##### RECORDS TO USE #####
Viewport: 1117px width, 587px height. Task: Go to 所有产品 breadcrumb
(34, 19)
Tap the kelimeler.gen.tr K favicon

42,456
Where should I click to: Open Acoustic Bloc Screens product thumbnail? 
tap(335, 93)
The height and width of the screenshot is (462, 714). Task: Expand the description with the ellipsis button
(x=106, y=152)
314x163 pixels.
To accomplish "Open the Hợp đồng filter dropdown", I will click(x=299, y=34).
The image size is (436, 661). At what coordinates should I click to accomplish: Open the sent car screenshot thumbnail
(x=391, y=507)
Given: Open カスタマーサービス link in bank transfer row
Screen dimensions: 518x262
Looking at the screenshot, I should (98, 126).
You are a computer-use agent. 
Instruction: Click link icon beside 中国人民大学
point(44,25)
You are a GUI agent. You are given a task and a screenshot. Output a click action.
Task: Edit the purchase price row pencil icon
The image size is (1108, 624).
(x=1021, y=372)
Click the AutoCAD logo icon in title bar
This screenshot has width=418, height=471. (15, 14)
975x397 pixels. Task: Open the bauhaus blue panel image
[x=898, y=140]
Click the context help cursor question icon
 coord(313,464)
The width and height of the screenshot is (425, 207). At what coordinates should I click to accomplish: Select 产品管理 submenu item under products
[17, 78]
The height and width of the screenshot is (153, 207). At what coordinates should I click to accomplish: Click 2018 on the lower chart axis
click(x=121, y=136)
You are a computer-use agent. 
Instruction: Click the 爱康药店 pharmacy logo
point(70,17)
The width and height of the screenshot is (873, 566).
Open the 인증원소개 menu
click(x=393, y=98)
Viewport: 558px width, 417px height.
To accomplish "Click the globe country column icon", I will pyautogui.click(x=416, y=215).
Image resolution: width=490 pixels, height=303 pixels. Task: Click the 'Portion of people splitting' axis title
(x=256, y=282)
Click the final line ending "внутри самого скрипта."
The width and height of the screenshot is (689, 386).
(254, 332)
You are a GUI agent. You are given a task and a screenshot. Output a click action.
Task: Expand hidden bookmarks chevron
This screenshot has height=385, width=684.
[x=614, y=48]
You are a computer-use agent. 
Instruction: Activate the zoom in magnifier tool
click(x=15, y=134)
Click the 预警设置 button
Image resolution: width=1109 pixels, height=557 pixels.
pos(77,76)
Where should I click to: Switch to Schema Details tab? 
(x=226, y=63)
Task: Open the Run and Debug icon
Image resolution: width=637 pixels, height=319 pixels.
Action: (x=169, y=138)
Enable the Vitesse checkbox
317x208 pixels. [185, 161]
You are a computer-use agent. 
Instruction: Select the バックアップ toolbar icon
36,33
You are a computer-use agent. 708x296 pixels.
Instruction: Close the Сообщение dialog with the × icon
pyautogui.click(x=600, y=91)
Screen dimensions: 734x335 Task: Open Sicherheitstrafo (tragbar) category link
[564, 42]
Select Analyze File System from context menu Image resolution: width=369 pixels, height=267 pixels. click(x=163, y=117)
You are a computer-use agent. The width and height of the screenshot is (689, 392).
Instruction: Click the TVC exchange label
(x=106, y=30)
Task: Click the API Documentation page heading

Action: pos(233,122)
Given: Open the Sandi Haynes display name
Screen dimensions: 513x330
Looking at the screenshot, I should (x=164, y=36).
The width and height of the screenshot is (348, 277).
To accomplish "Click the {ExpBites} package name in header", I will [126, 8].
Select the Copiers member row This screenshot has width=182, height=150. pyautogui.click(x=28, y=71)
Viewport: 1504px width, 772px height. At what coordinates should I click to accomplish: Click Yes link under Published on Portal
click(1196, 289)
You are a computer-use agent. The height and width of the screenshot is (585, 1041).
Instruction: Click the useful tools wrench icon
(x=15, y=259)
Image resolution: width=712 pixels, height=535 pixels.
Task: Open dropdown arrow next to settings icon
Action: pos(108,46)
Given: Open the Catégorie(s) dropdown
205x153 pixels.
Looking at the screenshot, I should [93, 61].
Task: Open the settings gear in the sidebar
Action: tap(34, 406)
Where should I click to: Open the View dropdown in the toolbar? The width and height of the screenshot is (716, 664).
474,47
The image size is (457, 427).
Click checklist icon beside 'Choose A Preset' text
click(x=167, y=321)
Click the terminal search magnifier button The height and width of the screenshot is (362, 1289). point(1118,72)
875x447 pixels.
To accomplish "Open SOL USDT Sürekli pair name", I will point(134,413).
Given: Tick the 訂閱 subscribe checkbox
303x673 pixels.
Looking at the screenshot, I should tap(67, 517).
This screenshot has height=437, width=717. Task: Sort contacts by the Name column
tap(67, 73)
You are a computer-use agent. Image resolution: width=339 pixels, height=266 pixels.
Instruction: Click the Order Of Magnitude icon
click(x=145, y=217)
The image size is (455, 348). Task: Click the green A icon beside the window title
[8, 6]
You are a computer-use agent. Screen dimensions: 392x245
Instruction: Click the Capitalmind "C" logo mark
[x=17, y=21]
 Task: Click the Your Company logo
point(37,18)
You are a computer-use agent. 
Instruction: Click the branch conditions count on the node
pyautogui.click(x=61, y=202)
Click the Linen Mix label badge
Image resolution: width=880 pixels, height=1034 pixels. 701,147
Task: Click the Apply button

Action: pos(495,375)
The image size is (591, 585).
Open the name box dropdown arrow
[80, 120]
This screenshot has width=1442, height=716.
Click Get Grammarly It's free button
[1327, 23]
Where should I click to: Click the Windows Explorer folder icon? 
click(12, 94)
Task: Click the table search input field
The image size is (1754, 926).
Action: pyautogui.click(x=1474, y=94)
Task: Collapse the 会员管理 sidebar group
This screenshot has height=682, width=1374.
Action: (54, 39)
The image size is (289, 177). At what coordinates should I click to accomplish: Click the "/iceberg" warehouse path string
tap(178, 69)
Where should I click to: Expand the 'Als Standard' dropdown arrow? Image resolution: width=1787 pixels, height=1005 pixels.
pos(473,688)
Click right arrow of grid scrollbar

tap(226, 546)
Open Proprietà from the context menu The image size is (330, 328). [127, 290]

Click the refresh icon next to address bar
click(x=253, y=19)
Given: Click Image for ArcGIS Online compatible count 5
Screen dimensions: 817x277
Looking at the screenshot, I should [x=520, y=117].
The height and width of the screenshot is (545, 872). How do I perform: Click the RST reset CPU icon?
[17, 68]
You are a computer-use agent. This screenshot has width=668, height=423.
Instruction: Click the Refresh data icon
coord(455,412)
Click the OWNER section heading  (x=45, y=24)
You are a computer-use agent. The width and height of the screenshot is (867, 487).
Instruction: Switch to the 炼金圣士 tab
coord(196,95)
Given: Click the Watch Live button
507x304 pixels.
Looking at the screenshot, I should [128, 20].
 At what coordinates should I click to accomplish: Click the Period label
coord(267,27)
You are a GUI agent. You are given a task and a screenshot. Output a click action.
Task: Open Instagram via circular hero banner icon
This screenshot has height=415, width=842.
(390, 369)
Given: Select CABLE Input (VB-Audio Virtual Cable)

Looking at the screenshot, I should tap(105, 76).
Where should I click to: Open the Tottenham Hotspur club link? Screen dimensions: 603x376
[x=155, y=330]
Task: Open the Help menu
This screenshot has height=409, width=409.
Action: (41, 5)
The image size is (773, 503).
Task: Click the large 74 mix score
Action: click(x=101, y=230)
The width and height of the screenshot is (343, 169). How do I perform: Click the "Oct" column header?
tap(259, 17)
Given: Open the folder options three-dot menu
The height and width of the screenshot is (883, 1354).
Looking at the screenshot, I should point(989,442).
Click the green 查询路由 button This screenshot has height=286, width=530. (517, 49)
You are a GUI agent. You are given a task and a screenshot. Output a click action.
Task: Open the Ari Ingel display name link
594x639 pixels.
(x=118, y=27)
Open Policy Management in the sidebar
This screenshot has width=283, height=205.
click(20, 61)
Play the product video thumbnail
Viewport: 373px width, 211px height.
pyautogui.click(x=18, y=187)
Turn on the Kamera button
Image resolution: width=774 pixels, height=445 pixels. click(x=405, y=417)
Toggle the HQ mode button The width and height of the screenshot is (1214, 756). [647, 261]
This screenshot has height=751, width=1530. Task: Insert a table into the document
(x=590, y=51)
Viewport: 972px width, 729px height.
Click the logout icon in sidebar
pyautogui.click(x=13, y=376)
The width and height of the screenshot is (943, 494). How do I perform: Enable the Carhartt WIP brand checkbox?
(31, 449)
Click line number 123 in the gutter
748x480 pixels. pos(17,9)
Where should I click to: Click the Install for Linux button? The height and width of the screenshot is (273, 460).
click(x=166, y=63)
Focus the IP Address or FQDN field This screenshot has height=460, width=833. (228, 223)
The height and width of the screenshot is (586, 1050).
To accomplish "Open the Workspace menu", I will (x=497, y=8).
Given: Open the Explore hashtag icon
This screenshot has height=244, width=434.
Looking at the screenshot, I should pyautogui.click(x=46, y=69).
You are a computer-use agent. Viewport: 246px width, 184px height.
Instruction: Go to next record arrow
#####
- _OBJECTIVE_: Retype the items from the line containing "Click the 预警设置 button" through the line containing "317x208 pixels. [185, 161]", keeping both of those lines.

- _REPLY TO THE EXERCISE_:
Click the 预警设置 button
Image resolution: width=1109 pixels, height=557 pixels.
pos(77,76)
Where should I click to: Switch to Schema Details tab? 
(x=226, y=63)
Task: Open the Run and Debug icon
Image resolution: width=637 pixels, height=319 pixels.
Action: (x=169, y=138)
Enable the Vitesse checkbox
317x208 pixels. [185, 161]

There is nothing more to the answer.